Ici encore, je ralentis avec une vitesse plus ou moins morte. Chacune veut s’approcher. Finalement une avance à pas sexy pour convoiter ma séduction. Elle prononce le mot ‘’Stop’’. J’obtempère en essayant de tuer la vitesse et descendant un peu la vitre, puis condamnant toutes les portes avec les risques.

Ce qui est marrant cette fois, c’est lorsqu’il s’agit d’une autre nationalité que celle guinéenne. Je ne pouvais également imaginer qu’elle ne puisse parler ni Soussou, ni Malinké, ni Poular… encore moins Français. Même le vrai Anglais était difficile de véhiculer. Cependant, elle préfère le créole. Elle est alors léonaise de nationalité. Elle ne veut parler autre chose que « you give money », « you fock, fock… », accompagné par des gestes.
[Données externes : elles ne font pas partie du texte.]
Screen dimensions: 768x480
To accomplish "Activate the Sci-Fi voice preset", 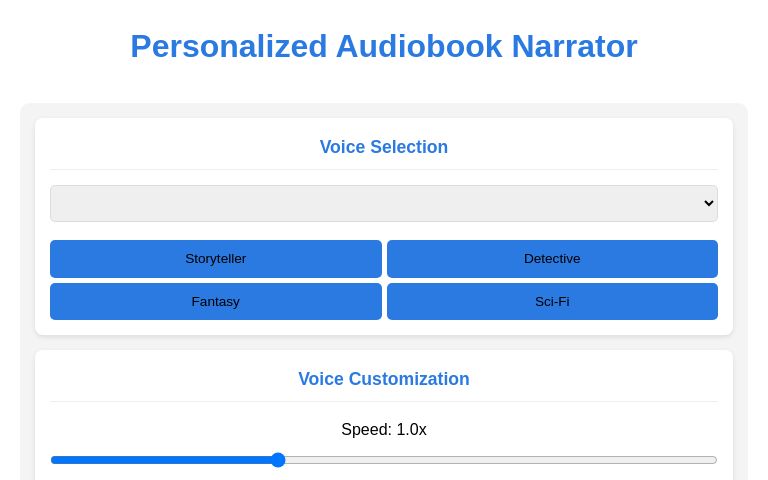I will pyautogui.click(x=552, y=301).
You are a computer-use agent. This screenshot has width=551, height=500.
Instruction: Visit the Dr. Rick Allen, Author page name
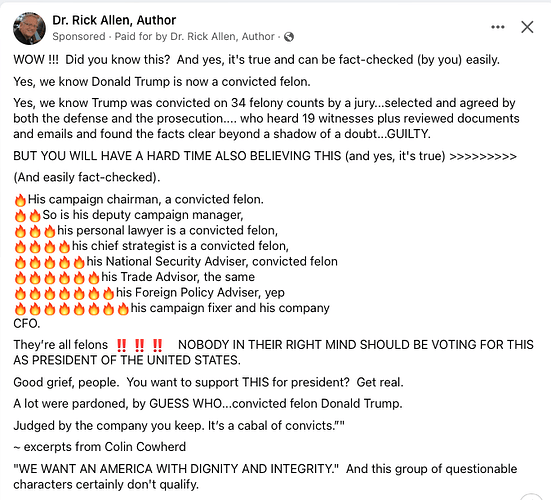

Abasourdi, je lui demande une permission afin de bien garer. Je laisse le véhicule à quelques mètres et je reviens en personne vers le staff pour en savoir d’avantage. Sans doute, c’est le même langage qui est véhiculé. Pire, je ne trouve aucune guinéenne parmi elles.
Pas assez de paroles. Ici le moins que l’on puisse faire, c’est de donner de l’argent pour satisfaire son organe. Et le prix se négocie à 100 000 francs guinéens, y compris le prix de la chambre de passage.

Le même nom de motel (Métal-Guinée) revient. Mais pour quelqu’un qui est prêt, il peut y avoir une petite réduction avec sa partenaire. C’est purement du commerce comme au marché de madina où Il y a le premier et le second prix.

Pour la première, qui a refusé de décliner son identité, elle dit habité à Taouyah, un quartier environnant situé à l’ouest. Mais elle est d’accord d’une possibilité d’effectuer un déplacement à son domicile, lorsque l’on tombe d’accord. Cependant, elle réfute le contraire quel que soit le prix.

Je bouge pour aller voire une seconde qui loge non loin de là. Bintou dit habité derrière l’école internationale… vers chez Diallo Sadakadji (un homme assez fortuné qui est réputé pour son humanisme envers les pauvres), dans le quartier Kaporo. Elle donne la même idée que celle qui la précède. Puis facilite les choses en offrant le moins cher prix, c’est-à-dire au-dessous de 100 000 GNF.

Mais notre échange fut interrompue par une voix qui prononce le mot « Police… », qui signifie la présence d’une « patrouille » des forces de sécurité. Pendant qu’elles sont à la recherche de la clientèle, elles restent aussi vigilantes. Quelle attention !
Sans tarder, Bintou regagne les autres qui continuent toutes en courant vers une cours fermée en attendant que la voie soit libre. Ainsi va leur vie de ce côté-là.

Je démarre mon moteur et je continue mon chemin car il fait maintenant nuit. Sur la route, plusieurs questions me hantent la cervelle. Sans d’abord parler de la pratique du métier en cette période, mais la possibilité d’une telle présence d’étrangers (ès), qui quittent leurs pays pour venir faire ce que bon leurs semblent en Guinée ?

Pourtant aucun texte de la CEDEAO (communauté économique des Etats de l’Afrique de l’ouest), n’a été promulgué en ce sens dans son espace, malgré le fait qu’on insiste sur la liberté de circuler des personnes et des biens. Même en Guinée, aucune loi n’autorise la prostitution.